My attempt was to proceed by approximation with a test function $\phi$, but I’m not getting it. Can someone please help me, please?
Consider a partition of $[a,b]$ which splits $F(x)$ into positive and negative parts (continuity of F). Taking limits, this should give you your lower bound. The upper bound is an exercise in using the triangle inequality.

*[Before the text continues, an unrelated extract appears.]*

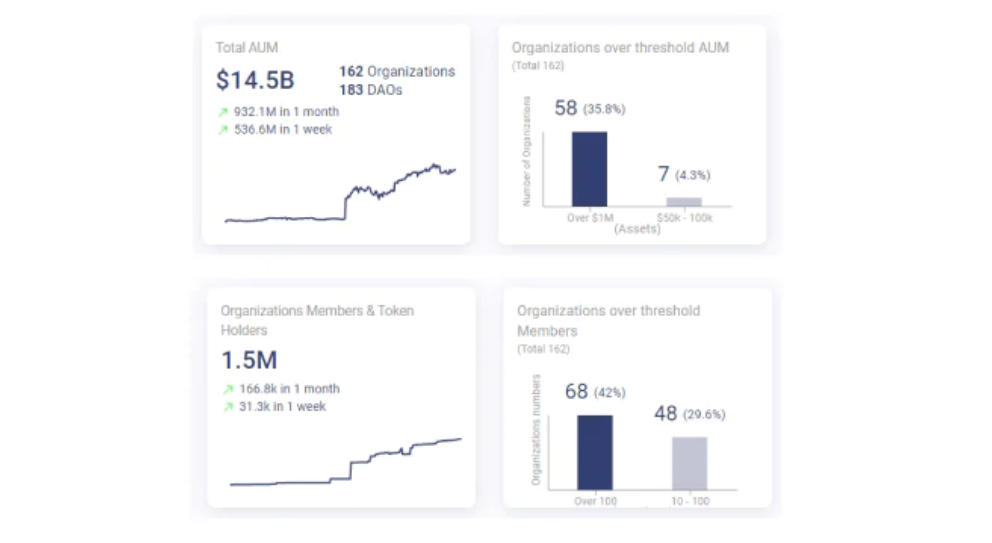Select the dark blue Over $1M bar
This screenshot has width=992, height=543.
click(590, 169)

Take any partion $\Pi = \{a = t_0 \leq \ldots \leq t_n = b\}$. Then \begin{align*} V_a^b(F, \Pi) = \sum_{i=1}^n|F(t_i) - F(t_{i-1})| &= \sum_{i=1}^n\Big|\int_{t_{i-1}}^{t_i}f(y)dy \Big| \\ &\overset{*}{\leq} \sum_{i=1}^n\int_{t_{i-1}}^{t_i}|f(y)|dy \\ &= \int_a^b|f(y)|dy \\ &= ||f||_{L^1([a,b])}, \end{align*} where we used Jensen's inequality at the $*$-step. Hence, $V_a^b(F) \leq ||f||_{L^1([a,b])}$. For the lower bound, you can use the fundamental theorem of calculus for Lebesgue integrals. That is, $F$ is differentiable on a set $N$ of Lebesgue measure $1$, and for $x \in N$, $F'(x) = f(x)$. For simplicity, we will assume $F$ to be everywhere differentiable, and $f$ to be Riemann integrable. (You fill in the rest of the details.) Now, take any sequence of partitions $\Pi^n = \{a=t_0^n \leq \ldots \leq t_{k_n}^n = b\}$ such that $\max_{1\leq i \leq k_n^n} |t_{i}^n-t_{i-1}^n| \to 0$ as $n \to \infty$. Then, \begin{align*} V_a^b(F, \Pi^n) = \sum_{i=1}^{k_n}|F(t_i^n) - F(t_{i-1}^n)| &= \sum_{i=1}^{k_n}\frac{|F(t_i^n) - F(t_{i-1}^n)|}{(t_i^n-t_{i-1}^n)}(t_i^n-t_{i-1}^n)\\ &= \sum_{i=1}^{k_n}|f(c_i^n)|(t_{i}^n - t_{i-1}^n) \\ &\to \int_a^b|f(y)|dy \\ &= ||f||_{L^1([a,b])}. \end{align*} as $n \to \infty$. Here, the values $c_i^n$ are determined by the mean value theorem. So indeed, $V_a^b(F) = ||f||_{L^1([a,b])}$.